■ OBJECTIF ■
D'après le texte source, quelle fonction Gaétane Martel occupe-t-elle à l'union ?

■ TEXTE SOURCE ■
##############################
Mme Martel: Mon nom est Gaétane Martel. Je suis
responsable du service de recherche à l'union et mon collègue est
Me Roger Langlais qui est conseiller technique pour nous dans ce dossier.
Le Président (M. Richard): Merci, à vous la parole,
madame.
Union des municipalités
régionales
de comté et des municipalités
locales
du Québec Inc.
Mme Martel: Je vais vous faire un résumé de notre
mémoire. L'UMRCQ a déjà fait connaître son point de
vue sur la levée du moratoire dans le cadre de la consultation et de la
table de concertation Québec-municipalités. (20 h 45)
L'UMRCQ souscrit à l'objectif de lever le moratoire dans le
respect et la protection des droits des locataires en place. Cependant, il nous
semble que les modalités proposées pour atteindre les objectifs
risquent de créer un régime où, précisément,
ceux qui doivent le plus bénéficier de protection seront les plus
désavantagés.
La garantie de maintien dans tes lieux. Le locataire qui
bénéficiera de cette protection devra subir les
inévitables conflits que l'on retrouve dans les immeubles en
copropriété où cohabitent des copropriétaires et
des locataires. Relativement à l'étendue de la protection
conférée aux locataires en place, s'applique-t-elle exclusivement
au signataire du bail? Le conjoint ou le conjoint de fait ou encore toutes les
personnes occupant les lieux lors de l'introduction de la demande de
conversion, pourront-elles bénéficier de cette garantie?
##############################
■ EXTRAIT DE DONNÉES ■
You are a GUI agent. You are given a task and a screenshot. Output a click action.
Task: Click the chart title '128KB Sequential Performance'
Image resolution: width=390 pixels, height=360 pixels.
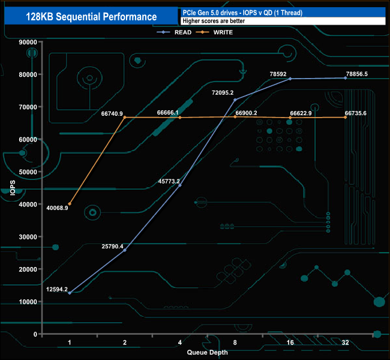(x=91, y=17)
##############################
■ RÉPONSE RÉDIGÉE ■
Elle est responsable du service de recherche à l'union.